• Task requirements: Scan the records for the line containing "veebirakenduse arendusfirma (88, 1979)"; extract it and all later lines, verbatim, through the end, and nothing before it.

(Data records)
§ §

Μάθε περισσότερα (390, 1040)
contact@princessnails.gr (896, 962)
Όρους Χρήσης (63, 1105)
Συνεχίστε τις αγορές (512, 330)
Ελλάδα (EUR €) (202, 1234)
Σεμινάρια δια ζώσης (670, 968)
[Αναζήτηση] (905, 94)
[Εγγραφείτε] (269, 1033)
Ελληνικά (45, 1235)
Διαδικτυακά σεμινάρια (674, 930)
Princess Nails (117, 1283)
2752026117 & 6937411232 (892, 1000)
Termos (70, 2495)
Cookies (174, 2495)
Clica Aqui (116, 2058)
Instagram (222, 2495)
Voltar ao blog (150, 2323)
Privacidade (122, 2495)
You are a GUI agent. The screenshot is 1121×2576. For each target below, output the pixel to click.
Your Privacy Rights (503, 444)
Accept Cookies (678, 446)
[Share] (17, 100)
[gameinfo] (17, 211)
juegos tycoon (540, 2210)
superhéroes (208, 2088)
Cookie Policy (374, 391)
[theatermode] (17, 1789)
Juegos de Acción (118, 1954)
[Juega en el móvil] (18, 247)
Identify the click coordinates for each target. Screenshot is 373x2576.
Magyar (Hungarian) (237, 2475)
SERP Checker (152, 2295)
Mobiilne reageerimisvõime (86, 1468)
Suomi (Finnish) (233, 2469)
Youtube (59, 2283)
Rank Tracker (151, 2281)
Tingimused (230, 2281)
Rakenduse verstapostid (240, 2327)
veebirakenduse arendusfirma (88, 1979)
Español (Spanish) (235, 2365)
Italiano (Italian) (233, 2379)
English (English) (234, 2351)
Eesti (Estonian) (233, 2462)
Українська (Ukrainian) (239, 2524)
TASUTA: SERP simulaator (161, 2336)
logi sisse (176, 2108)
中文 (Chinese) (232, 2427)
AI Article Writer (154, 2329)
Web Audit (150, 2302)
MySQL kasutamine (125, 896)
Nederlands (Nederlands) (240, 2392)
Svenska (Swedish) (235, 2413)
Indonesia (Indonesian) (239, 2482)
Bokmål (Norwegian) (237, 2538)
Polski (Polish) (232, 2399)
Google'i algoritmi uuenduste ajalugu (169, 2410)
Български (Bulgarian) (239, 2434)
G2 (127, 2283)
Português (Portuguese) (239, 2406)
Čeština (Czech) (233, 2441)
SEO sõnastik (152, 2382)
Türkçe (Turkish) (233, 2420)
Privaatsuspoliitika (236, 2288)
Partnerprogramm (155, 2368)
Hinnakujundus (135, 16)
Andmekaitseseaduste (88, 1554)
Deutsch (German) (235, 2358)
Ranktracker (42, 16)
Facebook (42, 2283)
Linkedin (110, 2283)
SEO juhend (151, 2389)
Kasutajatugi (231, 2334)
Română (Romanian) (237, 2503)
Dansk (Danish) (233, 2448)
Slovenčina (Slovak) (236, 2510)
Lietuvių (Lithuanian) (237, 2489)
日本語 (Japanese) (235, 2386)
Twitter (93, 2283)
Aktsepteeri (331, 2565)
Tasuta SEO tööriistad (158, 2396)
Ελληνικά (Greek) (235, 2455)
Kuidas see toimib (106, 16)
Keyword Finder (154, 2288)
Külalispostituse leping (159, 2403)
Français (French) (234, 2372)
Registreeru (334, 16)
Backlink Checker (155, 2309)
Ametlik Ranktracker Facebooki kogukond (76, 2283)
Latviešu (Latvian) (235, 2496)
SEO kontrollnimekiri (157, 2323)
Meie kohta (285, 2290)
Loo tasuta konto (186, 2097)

§ §

• Output below:
veebirakenduse arendusfirma (88, 1979)
Español (Spanish) (235, 2365)
Italiano (Italian) (233, 2379)
English (English) (234, 2351)
Eesti (Estonian) (233, 2462)
Українська (Ukrainian) (239, 2524)
TASUTA: SERP simulaator (161, 2336)
logi sisse (176, 2108)
中文 (Chinese) (232, 2427)
AI Article Writer (154, 2329)
Web Audit (150, 2302)
MySQL kasutamine (125, 896)
Nederlands (Nederlands) (240, 2392)
Svenska (Swedish) (235, 2413)
Indonesia (Indonesian) (239, 2482)
Bokmål (Norwegian) (237, 2538)
Polski (Polish) (232, 2399)
Google'i algoritmi uuenduste ajalugu (169, 2410)
Български (Bulgarian) (239, 2434)
G2 (127, 2283)
Português (Portuguese) (239, 2406)
Čeština (Czech) (233, 2441)
SEO sõnastik (152, 2382)
Türkçe (Turkish) (233, 2420)
Privaatsuspoliitika (236, 2288)
Partnerprogramm (155, 2368)
Hinnakujundus (135, 16)
Andmekaitseseaduste (88, 1554)
Deutsch (German) (235, 2358)
Ranktracker (42, 16)
Facebook (42, 2283)
Linkedin (110, 2283)
SEO juhend (151, 2389)
Kasutajatugi (231, 2334)
Română (Romanian) (237, 2503)
Dansk (Danish) (233, 2448)
Slovenčina (Slovak) (236, 2510)
Lietuvių (Lithuanian) (237, 2489)
日本語 (Japanese) (235, 2386)
Twitter (93, 2283)
Aktsepteeri (331, 2565)
Tasuta SEO tööriistad (158, 2396)
Ελληνικά (Greek) (235, 2455)
Kuidas see toimib (106, 16)
Keyword Finder (154, 2288)
Külalispostituse leping (159, 2403)
Français (French) (234, 2372)
Registreeru (334, 16)
Backlink Checker (155, 2309)
Ametlik Ranktracker Facebooki kogukond (76, 2283)
Latviešu (Latvian) (235, 2496)
SEO kontrollnimekiri (157, 2323)
Meie kohta (285, 2290)
Loo tasuta konto (186, 2097)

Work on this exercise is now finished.